- _DATASET_:
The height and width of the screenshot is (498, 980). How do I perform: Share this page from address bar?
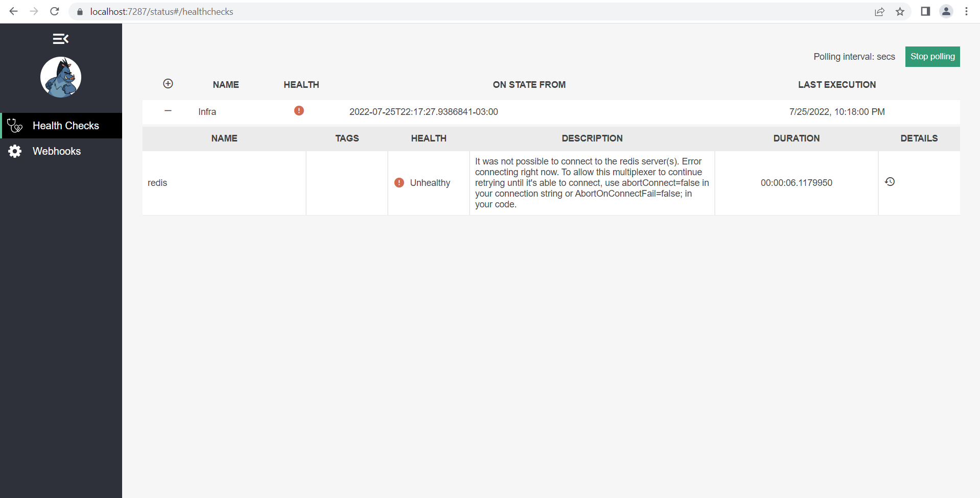tap(879, 11)
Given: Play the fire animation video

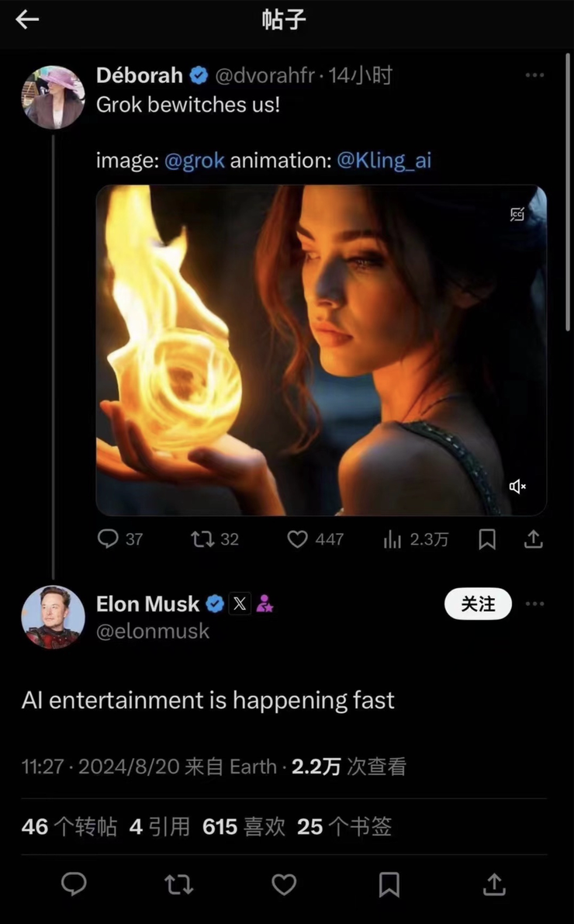Looking at the screenshot, I should (x=321, y=350).
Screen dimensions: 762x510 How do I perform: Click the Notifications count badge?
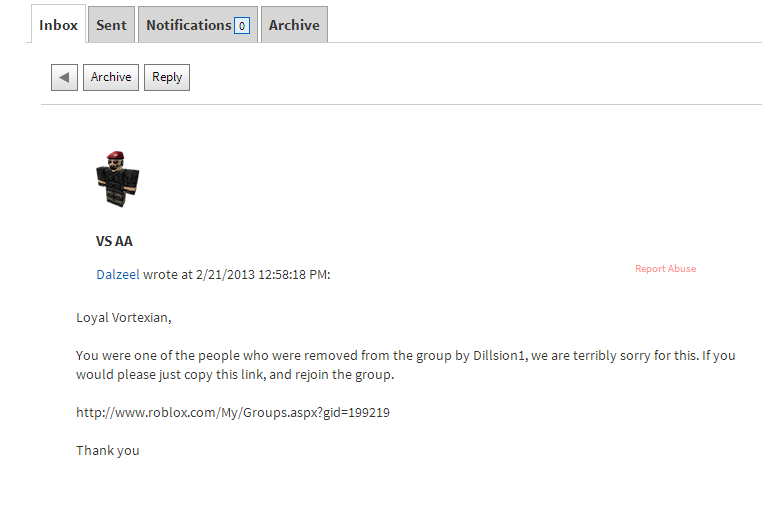[x=241, y=26]
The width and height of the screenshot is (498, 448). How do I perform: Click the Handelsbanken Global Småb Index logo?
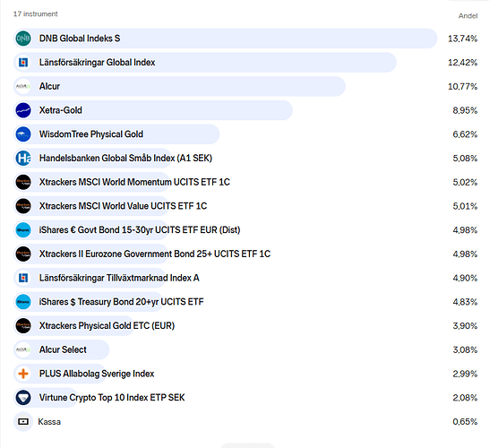coord(23,158)
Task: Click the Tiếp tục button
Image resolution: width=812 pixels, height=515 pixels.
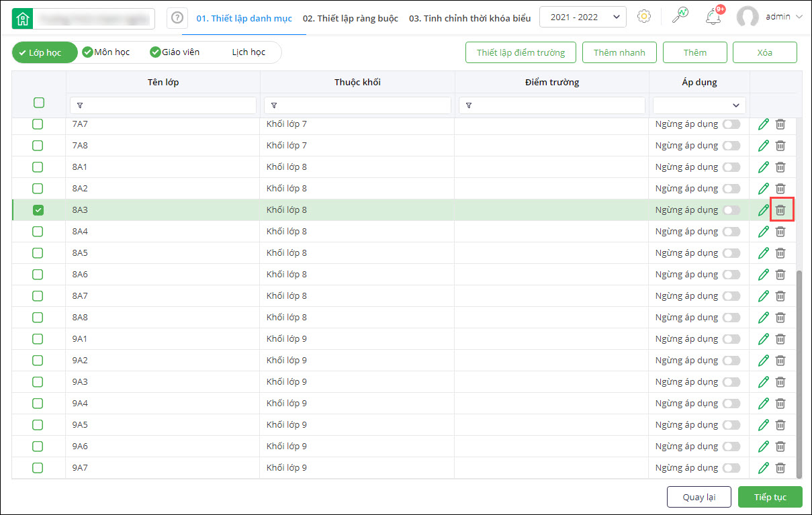Action: 770,497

- _YOUR INSTRUCTIONS_:
All that is required is an exact reproduction of the lines from the one containing "Task: Click the Tiếp tục button" to the final line of the listing above, pictures omitted.

- _RESPONSE AREA_:
Task: Click the Tiếp tục button
Image resolution: width=812 pixels, height=515 pixels.
Action: 770,497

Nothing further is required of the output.